Bit by bit, Trincão has been able to return to top form at the Estádio José Alvalade and return to starting week in week out. He is loving life in Lisbon, racking up 13 goals and 4 assists in 52 appearances in his maiden campaign, and he’s already on track to surpass his previous goal contribution tally with 7 goals and 8 assists in 40 appearances for the Lions.


Eight matches remain for Sporting — one of which will see them take on Porto or Vitória in the Taça de Portugal Final — and they will be counting on Trincão as they look to come away with their first domestic double in 22 years. His combination of speed, trickery and end product has given Sporting’s attack a new dimension, and it has seen him consolidate a starting spot at the expense of Marcus Edwards.
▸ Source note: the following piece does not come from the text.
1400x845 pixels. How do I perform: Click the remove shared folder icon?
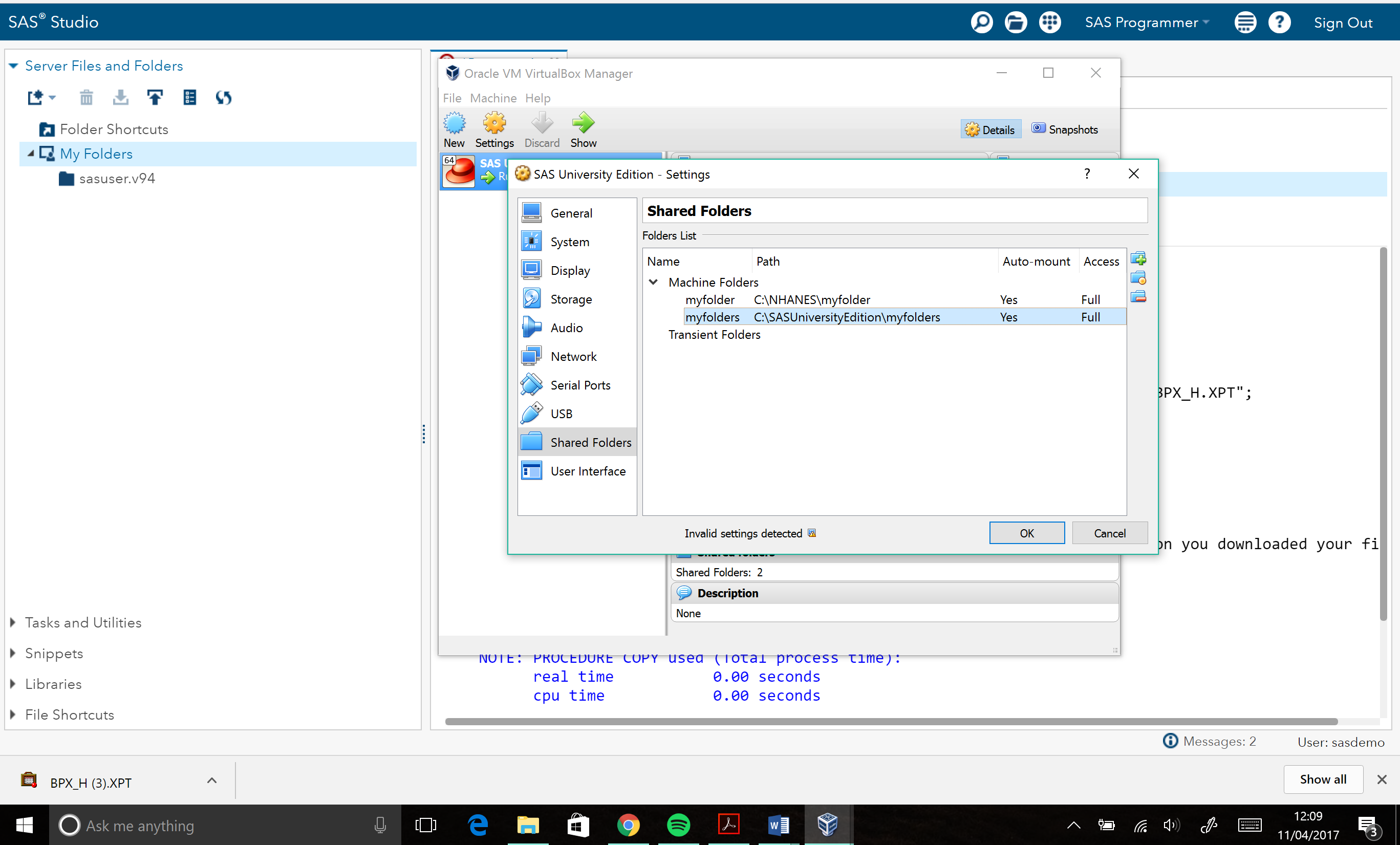coord(1138,297)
With Amorim potentially headed for the exit door, Sporting could be set for a summer rebuild with various players linked with summer departures including Viktor Gyökeres, Ousmane Diomande, Gonçalo Inácio and Morten Hjulmand, but they’ll be looking to renew Trincão’s contract past its current expiry date of 2026. According to German outlet Bild, Bayer Leverkusen are looking to submit an offer of €15 million for Trincão, but with Barcelona set to receive half of a potential transfer fee, Sporting may be inclined to hold out for more and keep hold of their Portuguese winger as he continues his resurgence in the Portuguese capital.